Thursday, September 17, 2009

Let's start fixing things!

Ok, what's the first thing you do with a used car you bought?

Change the oil, the fan belts, maybe? Nope! This truck's going to get an engine first.
My thought process goes like this. If I put a new turbo on, the head gasket will leak. Or, worse, a rod will find a new home outside the block. It's a decent running motor (220K), and a head gasket will take most of a Saturday to do and I'll be much of the way into the motor... Let's just do it right!

Ok, that leaves... Wash it?

That's right!! This thing needed a bath in the worst way, inside and out. The outside was very grimy from its environment. It looked like it had been parked in an industrial yard for the past few months and the white was dingy through the accumulated grime.

We spent $10 at the local self-serve car wash hosing away the grime. The underside was pretty clean though. It's not spotless, but it's much cleaner.

The interior, as you saw from previous pics, was in a world of hurt. Cleaning was not going to help that rear carpet.

I started casting about for sources for interior parts. My local yards had little, and the ones that had stuff were pretty proud of what they did have.

So I started casting about on Yotatech, Pirates, and other sites. And Google.

And then I completely, totally lucked out. I turned out to be the 2nd poster for a guy who had a clean 89 (2 years new than mine) with the same paint scheme and interior color. Sadly, it was not power windows.

BUT! He was parting out whatever he could before he took advantage of the US Grubbimint's Cash4clunkers program. (The USG spent $3B of our money for about $380M in benefit. And a lot of new Japanese cars on the road. You decide of that was good for US citizens as a whole...).

Personally, I support people taking advantage of the program. It's a business decision, not a moral value.

This worked out to my incredible benefit as I got new seatbelts (all 5), headrests (my driver's seat looked like it had yellow dandruff), new REAR carpet (woo-hoo!!!), some rear topper trim, his radio, and some other goodies we'll be installing later.

Here's the detritus from the original headrest on the driver's side and why I really, really wanted new headrests. Not shown is that the design in the fabric is sewn in opposite of the direction of the fabric on the seat. I'll likely swap covers later. Much later.
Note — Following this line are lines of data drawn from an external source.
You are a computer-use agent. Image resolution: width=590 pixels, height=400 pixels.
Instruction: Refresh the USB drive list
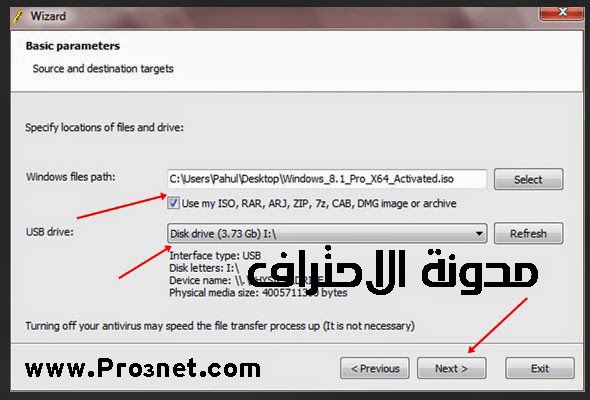point(528,233)
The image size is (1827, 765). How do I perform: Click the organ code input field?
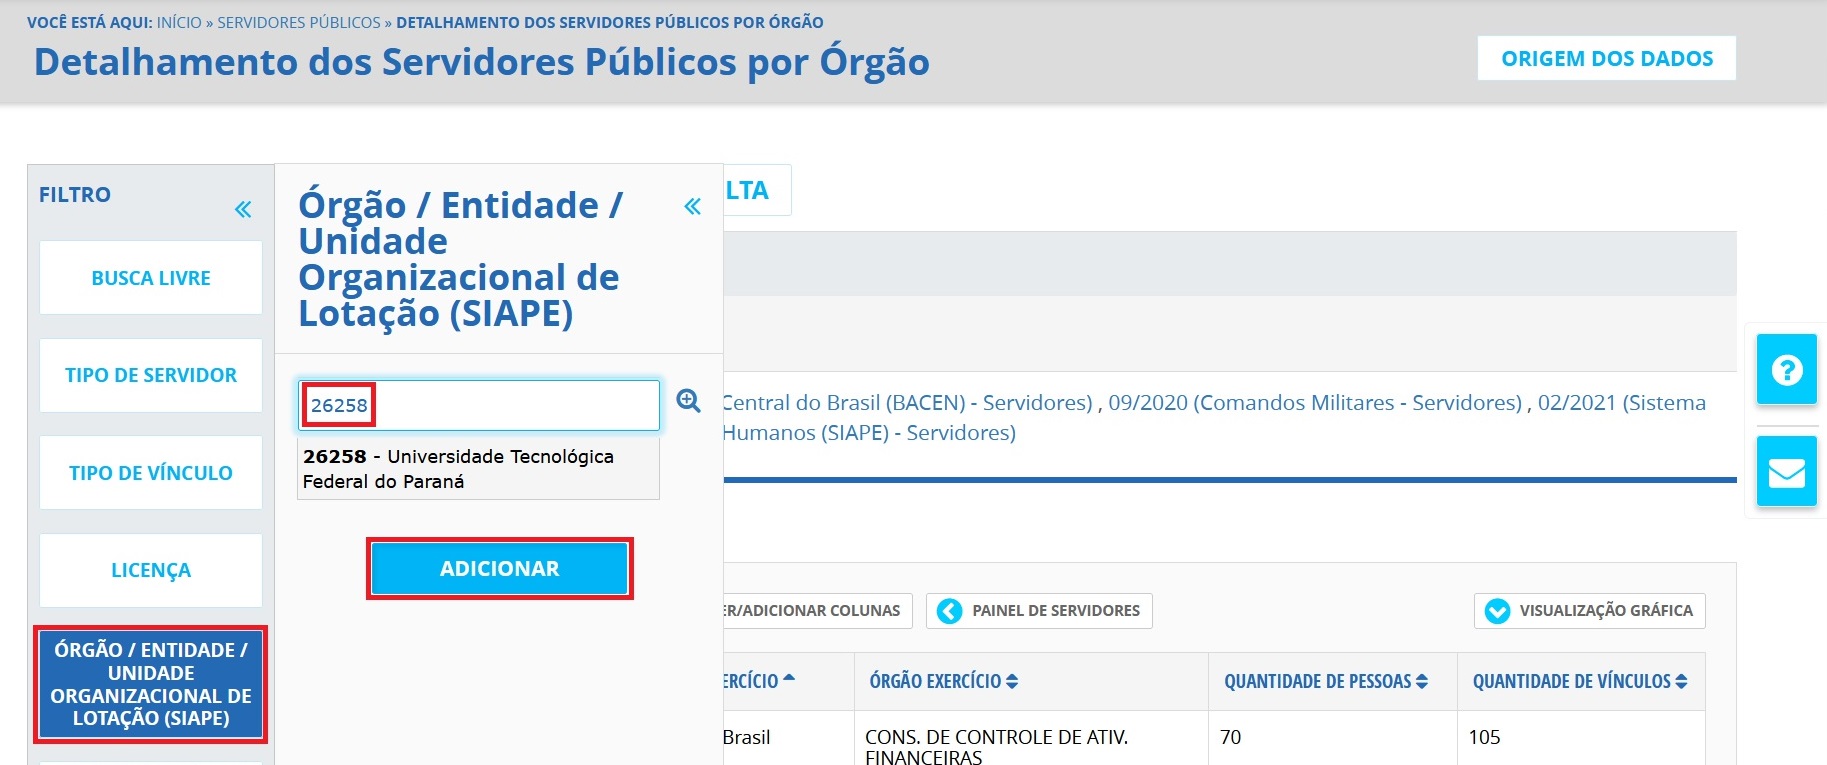point(510,405)
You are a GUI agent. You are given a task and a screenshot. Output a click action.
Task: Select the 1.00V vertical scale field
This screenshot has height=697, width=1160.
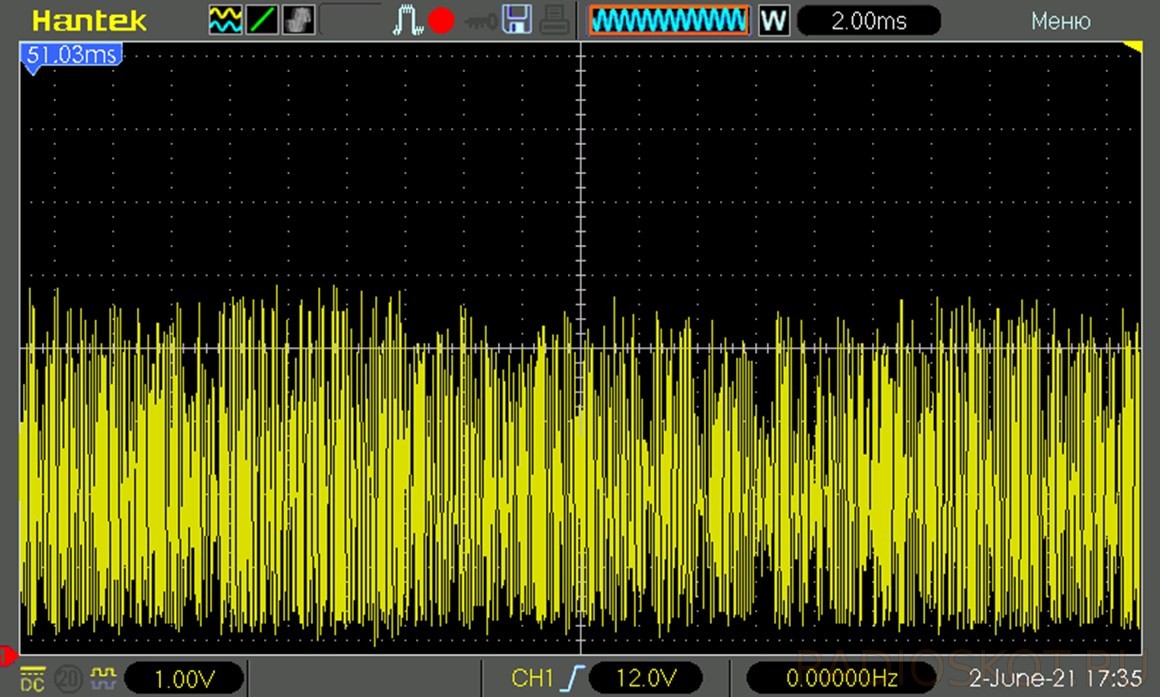click(x=184, y=679)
Andrew is quite mechanical and I frequently find him swapping trucks on his skateboards when I'm pulling the motorcycle into the garage after a day at work.

Here he is pulling the driver's door apart so we could see how clean we could get the door panel. It came out pretty clean, but I didn't take a picture as it was dark by the time I put it back on after Andrew had headed off to bed since it was a school night. Dawn is amazing stuff (hey, they use it to clean oil spills).
Can you tell the new rear fender carpet from the old?



One other part I got was the rear trim for the topper. Someone had cracked both of the originals. Look at the dust/grime on it. That's all over the rest of the interior, and is much worse on the dash (the dash is clean in the original sales pics, so I'm guessing it's from the guy I bought it from).



The bed looked really good (eat your heart out, East-coasters! )
The seat-backs had a light dusting of rust, so I cleaned them off and painted them. I had some bronze I have no idea how I got, so I used that color! LOL
Rear carpet before
Rear carpet after. The new carpet was in awesome shape for being in a truck with 190K, but still benefited from a good cleaning (with the help of some Dawn, a scrub brush, and a hose!).


And, finally, here's the tail end of this relatively easy project - the tailgate!

Here's the original tailgate
Here's the new tailgate carpet. FYI, the ugly one above cleaned up pretty well with Dawn, a brush, and a hose, but the vinyl surround was still pretty hacked... and the new one was still prettier.
In the week since doing this, I've decided a carpeted tailgate isn't something I'm in love with. I expect an alternative solution to eventually find its way here. It's too hard to keep remembering not to put dirty stuff on the tailgate.
There's nothing like the satisfaction of doing something so easy, so cheap, that is so effective. I really got lucky on the carpet deal, but I'm quite pleased with the outcome, especially given it was not work I was expecting to have to do when I originally flew out to pick up the truck.
It's great to have another truck, and another insured 4-wheeler in the family. It makes it real easy to for SWMBO and I to be in different places with different #s of kids at the same time!

Next up (probably, none of this is hard and fast)- rip out the seats and front carpet, clean the rear seats (yes, more oil stains), swap seat belts, and keep doing my homework on what to do with the engine.